:: Exercise passage ::
In the nation with the world’s highest incarceration rate, amid talk of dangerously high deficits and budget freezes, the White House proposes dramatically increasing spending on U.S. prisons.
A newly released report from the Justice Policy Institute, titled “The Obama Administration’s 2011 Budget: More Policing, Prisons, and Punitive Policies,” analyzes the priorities reflected in the president’s overall spending plans for the Department of Justice in FY 2011 (which begins on October 1, 2010) :
The President’s proposed FY2011 Department of Justice (DOJ) budget asks for $29.2 billion. This is on top of $4 billion provided to DOJ through the American Reinvestment and Recovery Act (ARRA), much of which will continue to fund activities through 2011 and beyond. Although the budget has some specific allocations for juvenile justice that it had removed last year, it still reduces spending on juvenile justice programs, while allocating hundreds of millions to hire or retain police officers….and increasing federal prison spending.
:::
:: Exercise data ::
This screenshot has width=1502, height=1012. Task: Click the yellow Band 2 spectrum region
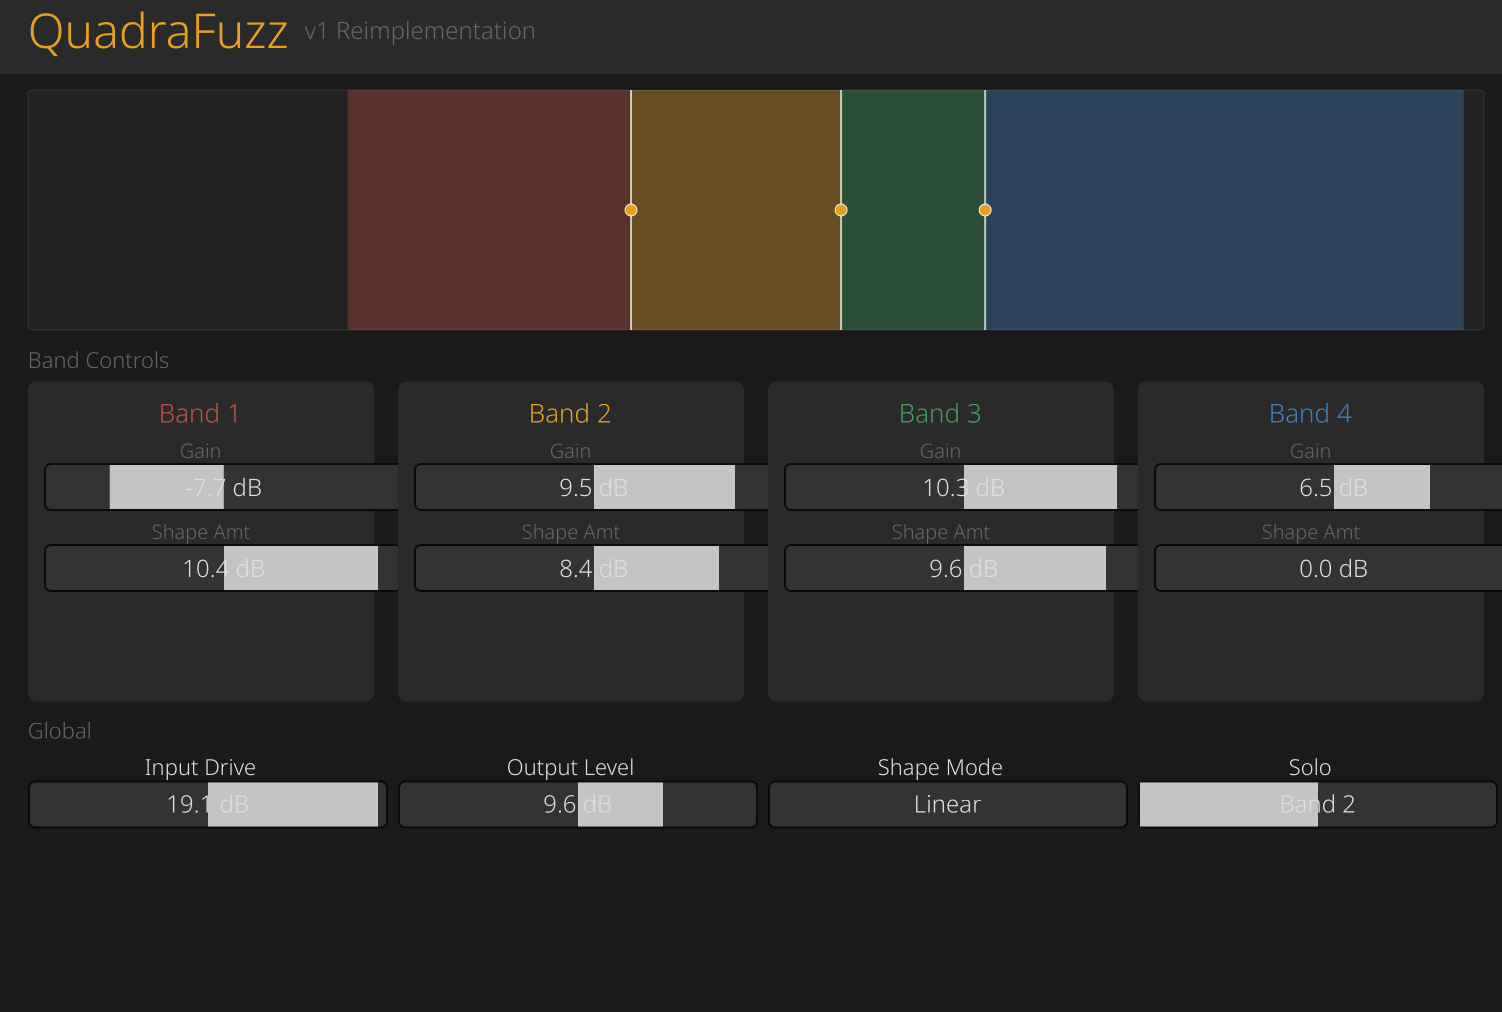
:::
Requirement:
How would you render this sentence from the text on the 2011 Justice Department budget in Spanish: "The President’s proposed FY2011 Department of Justice (DOJ) budget asks for $29.2 billion."

Answer for this exercise:
El presupuesto del Departamento de Justicia (DOJ) para el año fiscal 2011 propuesto por el Presidente solicita 29.200 millones de dólares.